Detrás de esa excusa lo que hay es una gran comodidad. Prefieres jugar con el celular, ver una serie en la televisión, dormir una siesta o irte a charlas con los amigos en vez de hacer lo necesario para descubrir, activar y disfrutar el buen escritor que hay en ti. Y, por supuesto, está bien, nadie puede juzgarte por eso, es tu elección y es respetable. Pero, si quieres escribir, debes cambiar tu mentalidad.

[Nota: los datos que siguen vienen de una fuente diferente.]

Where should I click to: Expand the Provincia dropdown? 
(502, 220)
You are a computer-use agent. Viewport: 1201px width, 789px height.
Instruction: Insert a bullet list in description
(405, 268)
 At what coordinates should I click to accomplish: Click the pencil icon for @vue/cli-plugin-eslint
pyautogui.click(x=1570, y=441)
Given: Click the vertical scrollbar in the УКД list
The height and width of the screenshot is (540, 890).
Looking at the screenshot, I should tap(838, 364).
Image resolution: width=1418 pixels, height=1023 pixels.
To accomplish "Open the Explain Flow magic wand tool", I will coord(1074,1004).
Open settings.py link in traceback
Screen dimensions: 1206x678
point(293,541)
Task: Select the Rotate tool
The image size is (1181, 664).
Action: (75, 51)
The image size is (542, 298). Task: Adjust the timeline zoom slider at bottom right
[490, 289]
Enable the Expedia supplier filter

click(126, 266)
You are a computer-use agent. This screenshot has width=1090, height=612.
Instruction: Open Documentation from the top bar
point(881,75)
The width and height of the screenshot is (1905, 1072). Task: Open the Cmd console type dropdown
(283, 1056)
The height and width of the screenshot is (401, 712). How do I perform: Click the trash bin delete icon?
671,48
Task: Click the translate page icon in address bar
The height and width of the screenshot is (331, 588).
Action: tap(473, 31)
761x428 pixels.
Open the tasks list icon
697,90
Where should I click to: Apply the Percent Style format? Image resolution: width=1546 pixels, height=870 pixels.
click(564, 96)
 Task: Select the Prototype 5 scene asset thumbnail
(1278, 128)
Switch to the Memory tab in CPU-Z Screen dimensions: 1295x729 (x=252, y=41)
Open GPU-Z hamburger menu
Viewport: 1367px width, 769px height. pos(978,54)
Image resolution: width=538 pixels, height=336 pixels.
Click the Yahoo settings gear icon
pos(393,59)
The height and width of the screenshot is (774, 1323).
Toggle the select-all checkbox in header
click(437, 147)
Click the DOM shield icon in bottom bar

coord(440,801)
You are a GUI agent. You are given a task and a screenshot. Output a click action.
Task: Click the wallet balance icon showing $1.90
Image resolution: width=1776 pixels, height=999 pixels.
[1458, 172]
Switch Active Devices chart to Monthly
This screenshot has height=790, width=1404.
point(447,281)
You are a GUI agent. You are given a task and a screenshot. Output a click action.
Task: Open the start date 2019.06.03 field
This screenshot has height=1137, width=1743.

Escribir, créeme, es un inmenso privilegio exclusivo de los seres humanos. Ninguna otra especie de la naturaleza puede hacerlo. Además de ser un placer hacerlo bien, escribir es una terapia que nos cura de la mayoría de los males modernos de la humanidad: estrés, depresión, angustia, soledad o miedo. Y, no lo olvides, es una apasionante aventura de creación y de autoconocimiento.

Desde la niñez, a todos los seres humanos nos programan para que seamos los mejores en todo lo que hagamos. A la hora de escribir, sin embargo, ese calificativo de ser mejores no existe, no se aplica. Puedes escribir para ti, sin compartirlo con nadie, sin publicarlo en ninguna parte, solo por el gusto de crear, porque te diviertes, porque es un reto, porque te ayuda a ser tu mejor versión.

Si no desarrollaste la habilidad, si no tienes un método, si no encontraste tu estilo, si no practicas, jamás escribirás como un profesional. Entonces, no te lapides, no te autocensures: acepta el reto, vive la aventura sin prevenciones y comienza a escribir. Es un proceso que exige paciencia y una alta dosis de disciplina, pero las recompensas son maravillosas. ¡No te las niegues, disfrútalas!